PROMPT: Word for word, restate every record.

STORED DATA:
※ ※ ※

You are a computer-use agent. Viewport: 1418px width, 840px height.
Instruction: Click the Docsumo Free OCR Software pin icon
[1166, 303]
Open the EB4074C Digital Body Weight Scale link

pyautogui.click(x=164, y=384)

※ ※ ※

RESULT:
You are a computer-use agent. Viewport: 1418px width, 840px height.
Instruction: Click the Docsumo Free OCR Software pin icon
[1166, 303]
Open the EB4074C Digital Body Weight Scale link

pyautogui.click(x=164, y=384)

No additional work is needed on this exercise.